1ª Lectura: DANIEL 7, 13-14

Mientras miraba, en la visión nocturna vi venir en las nubes del cielo como un hijo de hombre, que se acercó al anciano y se presentó ante él.

Le dieron poder real y dominio; todos los pueblos, naciones y lenguas lo respetarán.

Su dominio es eterno y no pasa, su reino no tendrá fin.

SALMO 92: EL SEÑOR REINA, VESTIDO DE MAJESTAD”
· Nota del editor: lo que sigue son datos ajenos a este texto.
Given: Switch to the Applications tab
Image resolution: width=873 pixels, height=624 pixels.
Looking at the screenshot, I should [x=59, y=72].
2ª Lectura: APOCALIPSIS 1, 5-8Jesus alfa y Omega

A Jesucristo, el Testigo fiel, el Primogénito de entre los muertos, el Príncipe de los reyes de la tierra. A aquel que nos amó, nos ha liberado de nuestros pecados por su sangre, nos ha convertido en un reino y hecho sacerdotes de Dios, su Padre, a El, la gloria y el poder por los siglos de los siglos. Amén.

¡Mirad! Él viene en las nubes. Todo ojo lo verá; también los que le atravesaron. Todos los pueblos de la tierra se lamentarán por su causa. Sí Amén.

Dice Dios: –Yo soy el Alfa y el Omega, el que es, el que era y el que viene, el Todopoderoso.

LECTURA DEL SANTO EVANGELIO SEGÚN SAN JUAN 18, 33b– 37

En aquel tiempo, preguntó Pilatos a Jesús: — ¿Eres tú el rey de los judíos?

Jesús le contestó: — ¿Dices eso por tu cuenta o te lo han dicho otros de mí?

Pilatos replicó: — ¿Acaso yo soy judío? Tu gente y los sumos sacerdotes te han entregado a mí ¿Qué has hecho?

Jesús le contestó: — Mi reino no es de este mundo. Si me reino fuera de este mundo, mi guardia habría luchado para que no cayera en manos de los judíos. Pero mi reino no es de aquí.

Pilatos le dijo: — Conque, ¿tú eres rey?

Jesús le contestó: — Tú lo dices: Soy Rey. Yo para esto he nacido y por eso he venido al mundo; para ser testigo de la verdad. Todo el que es de la verdad, escucha mi voz.